_ПРЕДОСТАВЛЕННЫЙ ОТРЫВОК_
┄┄┄┄┄┄┄┄┄┄

В дополнении к документу он завещал Наталье свои литературные права и начал еще один параграф словами: «В случае, если умрем мы оба…», но не закончил фразу, и оставил чистое место. В постскриптуме от 3 марта он снова углубился в суть своей болезни и записал, что они с Натальей не раз соглашались, что лучше покончить с собой, чем позволить старости превращать себя в физическую развалину. «Я оставляю за собой право определить для себя время своей смерти… Но каковы бы ни были обстоятельства… я умру с неколебимой верой в коммунистическое будущее. Эта вера в человека и в его будущее дает мне даже сейчас такую силу сопротивления, которую не может дать никакая религия».
К тому времени Сталин решил, что больше нельзя позволять Троцкому жить. Это может показаться странным. Чего, может возникнуть вопрос, ему еще было бояться? Разве он не истребил всех поборников Троцкого и даже их семьи, чтобы не появился какой-нибудь мститель? И что мог один Троцкий с другого конца планеты предпринять против него? Несколькими годами раньше Сталин мог опасаться, что Троцкий может занять место во главе нового зарубежного коммунистического движения, но разве он [Сталин] не понимал, что 4-й Интернационал превратился в ничто?

┄┄┄┄┄┄┄┄┄┄

_ИЗВЛЕЧЁННЫЕ СТРОКИ_

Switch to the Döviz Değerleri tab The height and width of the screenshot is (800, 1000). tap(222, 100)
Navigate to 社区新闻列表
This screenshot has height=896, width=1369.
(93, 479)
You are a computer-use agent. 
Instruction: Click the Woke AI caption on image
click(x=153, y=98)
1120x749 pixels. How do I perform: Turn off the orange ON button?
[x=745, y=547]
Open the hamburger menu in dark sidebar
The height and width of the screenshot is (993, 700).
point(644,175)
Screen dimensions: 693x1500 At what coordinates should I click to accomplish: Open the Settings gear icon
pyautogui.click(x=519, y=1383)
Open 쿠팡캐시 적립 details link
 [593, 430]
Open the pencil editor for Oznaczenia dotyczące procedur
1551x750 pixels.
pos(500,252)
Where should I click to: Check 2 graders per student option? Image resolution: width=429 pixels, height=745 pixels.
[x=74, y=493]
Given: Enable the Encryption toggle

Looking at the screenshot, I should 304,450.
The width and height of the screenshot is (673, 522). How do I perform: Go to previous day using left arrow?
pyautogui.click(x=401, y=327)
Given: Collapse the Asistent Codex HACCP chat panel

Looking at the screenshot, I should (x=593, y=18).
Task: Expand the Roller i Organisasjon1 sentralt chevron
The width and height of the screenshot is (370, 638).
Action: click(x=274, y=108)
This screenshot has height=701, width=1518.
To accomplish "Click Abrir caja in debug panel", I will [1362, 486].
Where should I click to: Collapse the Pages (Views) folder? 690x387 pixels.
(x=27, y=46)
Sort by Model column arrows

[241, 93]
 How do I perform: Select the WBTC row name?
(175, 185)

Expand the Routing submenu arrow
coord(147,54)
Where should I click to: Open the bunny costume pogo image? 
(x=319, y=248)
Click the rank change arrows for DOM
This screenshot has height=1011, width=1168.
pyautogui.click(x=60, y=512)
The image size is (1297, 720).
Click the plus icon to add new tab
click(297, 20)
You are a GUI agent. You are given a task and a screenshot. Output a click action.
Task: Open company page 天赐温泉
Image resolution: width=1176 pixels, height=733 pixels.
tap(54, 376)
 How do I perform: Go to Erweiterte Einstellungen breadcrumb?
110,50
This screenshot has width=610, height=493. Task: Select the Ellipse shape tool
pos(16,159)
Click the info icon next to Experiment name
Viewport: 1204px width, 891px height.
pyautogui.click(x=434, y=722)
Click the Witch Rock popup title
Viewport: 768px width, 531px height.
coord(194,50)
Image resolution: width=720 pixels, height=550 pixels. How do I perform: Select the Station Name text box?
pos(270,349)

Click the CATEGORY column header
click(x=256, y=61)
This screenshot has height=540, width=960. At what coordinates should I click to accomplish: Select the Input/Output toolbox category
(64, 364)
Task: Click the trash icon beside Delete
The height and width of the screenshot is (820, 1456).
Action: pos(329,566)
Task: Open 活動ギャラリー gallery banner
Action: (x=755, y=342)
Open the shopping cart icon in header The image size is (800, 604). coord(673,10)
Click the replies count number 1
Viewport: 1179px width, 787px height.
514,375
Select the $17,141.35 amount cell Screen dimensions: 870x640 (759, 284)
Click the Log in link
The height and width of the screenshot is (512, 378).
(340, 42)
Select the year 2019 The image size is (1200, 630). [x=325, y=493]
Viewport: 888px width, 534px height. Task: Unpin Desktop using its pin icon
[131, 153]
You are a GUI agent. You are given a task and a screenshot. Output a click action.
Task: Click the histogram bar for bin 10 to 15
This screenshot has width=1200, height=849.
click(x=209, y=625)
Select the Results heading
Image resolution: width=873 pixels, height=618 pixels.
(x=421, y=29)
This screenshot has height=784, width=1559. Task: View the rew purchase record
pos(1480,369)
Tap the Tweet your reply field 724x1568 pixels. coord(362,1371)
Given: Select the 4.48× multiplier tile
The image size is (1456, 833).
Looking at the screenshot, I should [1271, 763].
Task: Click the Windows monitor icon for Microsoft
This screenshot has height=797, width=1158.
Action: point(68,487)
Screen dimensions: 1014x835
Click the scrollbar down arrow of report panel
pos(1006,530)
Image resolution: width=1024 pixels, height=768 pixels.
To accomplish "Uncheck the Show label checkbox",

┄┄┄┄┄┄┄┄┄┄

_ЧТО ТРЕБУЕТСЯ_
Повторите, пожалуйста, без изменений часть отрывка о Троцком от слов «К тому времени» до слов «превратился в ничто?» включительно.

_РЕЗУЛЬТАТ НИЖЕ_
К тому времени Сталин решил, что больше нельзя позволять Троцкому жить. Это может показаться странным. Чего, может возникнуть вопрос, ему еще было бояться? Разве он не истребил всех поборников Троцкого и даже их семьи, чтобы не появился какой-нибудь мститель? И что мог один Троцкий с другого конца планеты предпринять против него? Несколькими годами раньше Сталин мог опасаться, что Троцкий может занять место во главе нового зарубежного коммунистического движения, но разве он [Сталин] не понимал, что 4-й Интернационал превратился в ничто?